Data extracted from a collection
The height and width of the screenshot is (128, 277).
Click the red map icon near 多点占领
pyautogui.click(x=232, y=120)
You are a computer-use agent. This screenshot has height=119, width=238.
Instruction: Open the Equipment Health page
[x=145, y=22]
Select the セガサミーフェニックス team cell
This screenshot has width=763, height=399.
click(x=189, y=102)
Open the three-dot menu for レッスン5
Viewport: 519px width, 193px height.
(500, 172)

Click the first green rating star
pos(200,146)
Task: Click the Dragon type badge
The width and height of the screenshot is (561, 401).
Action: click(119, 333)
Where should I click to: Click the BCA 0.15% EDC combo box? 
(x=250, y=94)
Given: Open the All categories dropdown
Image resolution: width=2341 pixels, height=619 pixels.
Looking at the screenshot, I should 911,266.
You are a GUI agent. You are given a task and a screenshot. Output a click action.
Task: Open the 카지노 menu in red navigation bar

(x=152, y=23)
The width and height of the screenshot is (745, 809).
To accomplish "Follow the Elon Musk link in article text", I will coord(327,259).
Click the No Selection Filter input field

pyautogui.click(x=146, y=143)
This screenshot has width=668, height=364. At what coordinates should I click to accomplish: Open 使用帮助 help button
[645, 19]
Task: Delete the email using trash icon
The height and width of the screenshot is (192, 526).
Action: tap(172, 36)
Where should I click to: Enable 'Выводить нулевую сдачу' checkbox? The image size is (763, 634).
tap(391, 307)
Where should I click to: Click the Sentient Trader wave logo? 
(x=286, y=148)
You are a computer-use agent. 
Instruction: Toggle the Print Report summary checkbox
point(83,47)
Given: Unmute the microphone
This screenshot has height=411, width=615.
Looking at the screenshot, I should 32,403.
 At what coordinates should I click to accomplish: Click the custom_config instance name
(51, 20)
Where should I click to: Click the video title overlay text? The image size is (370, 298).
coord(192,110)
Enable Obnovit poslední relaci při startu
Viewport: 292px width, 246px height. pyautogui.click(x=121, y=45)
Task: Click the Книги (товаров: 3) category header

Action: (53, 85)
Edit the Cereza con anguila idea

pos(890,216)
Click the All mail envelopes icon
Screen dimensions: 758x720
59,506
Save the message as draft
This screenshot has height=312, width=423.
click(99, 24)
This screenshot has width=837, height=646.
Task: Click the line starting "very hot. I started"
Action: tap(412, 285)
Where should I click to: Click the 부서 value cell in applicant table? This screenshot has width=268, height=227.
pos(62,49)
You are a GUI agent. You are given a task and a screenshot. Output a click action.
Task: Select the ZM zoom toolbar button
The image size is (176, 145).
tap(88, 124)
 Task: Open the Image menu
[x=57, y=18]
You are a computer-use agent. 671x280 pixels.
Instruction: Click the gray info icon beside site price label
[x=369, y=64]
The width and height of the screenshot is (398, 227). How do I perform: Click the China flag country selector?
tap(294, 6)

[Exercise directions] Write out every entry exactly as it appears.

[Written solution]
The height and width of the screenshot is (128, 277).
Click the red map icon near 多点占领
pyautogui.click(x=232, y=120)
You are a computer-use agent. This screenshot has height=119, width=238.
Instruction: Open the Equipment Health page
[x=145, y=22]
Select the セガサミーフェニックス team cell
This screenshot has width=763, height=399.
click(x=189, y=102)
Open the three-dot menu for レッスン5
Viewport: 519px width, 193px height.
(500, 172)

Click the first green rating star
pos(200,146)
Task: Click the Dragon type badge
The width and height of the screenshot is (561, 401).
Action: click(119, 333)
Where should I click to: Click the BCA 0.15% EDC combo box? 
(x=250, y=94)
Given: Open the All categories dropdown
Image resolution: width=2341 pixels, height=619 pixels.
Looking at the screenshot, I should 911,266.
You are a GUI agent. You are given a task and a screenshot. Output a click action.
Task: Open the 카지노 menu in red navigation bar

(x=152, y=23)
The width and height of the screenshot is (745, 809).
To accomplish "Follow the Elon Musk link in article text", I will coord(327,259).
Click the No Selection Filter input field

pyautogui.click(x=146, y=143)
This screenshot has width=668, height=364. At what coordinates should I click to accomplish: Open 使用帮助 help button
[645, 19]
Task: Delete the email using trash icon
The height and width of the screenshot is (192, 526).
Action: tap(172, 36)
Where should I click to: Enable 'Выводить нулевую сдачу' checkbox? The image size is (763, 634).
tap(391, 307)
Where should I click to: Click the Sentient Trader wave logo? 
(x=286, y=148)
You are a computer-use agent. 
Instruction: Toggle the Print Report summary checkbox
point(83,47)
Given: Unmute the microphone
This screenshot has height=411, width=615.
Looking at the screenshot, I should 32,403.
 At what coordinates should I click to accomplish: Click the custom_config instance name
(51, 20)
Where should I click to: Click the video title overlay text? The image size is (370, 298).
coord(192,110)
Enable Obnovit poslední relaci při startu
Viewport: 292px width, 246px height. pyautogui.click(x=121, y=45)
Task: Click the Книги (товаров: 3) category header

Action: (53, 85)
Edit the Cereza con anguila idea

pos(890,216)
Click the All mail envelopes icon
Screen dimensions: 758x720
59,506
Save the message as draft
This screenshot has height=312, width=423.
click(99, 24)
This screenshot has width=837, height=646.
Task: Click the line starting "very hot. I started"
Action: tap(412, 285)
Where should I click to: Click the 부서 value cell in applicant table? This screenshot has width=268, height=227.
pos(62,49)
You are a GUI agent. You are given a task and a screenshot. Output a click action.
Task: Select the ZM zoom toolbar button
The image size is (176, 145).
tap(88, 124)
 Task: Open the Image menu
[x=57, y=18]
You are a computer-use agent. 671x280 pixels.
Instruction: Click the gray info icon beside site price label
[x=369, y=64]
The width and height of the screenshot is (398, 227). How do I perform: Click the China flag country selector?
tap(294, 6)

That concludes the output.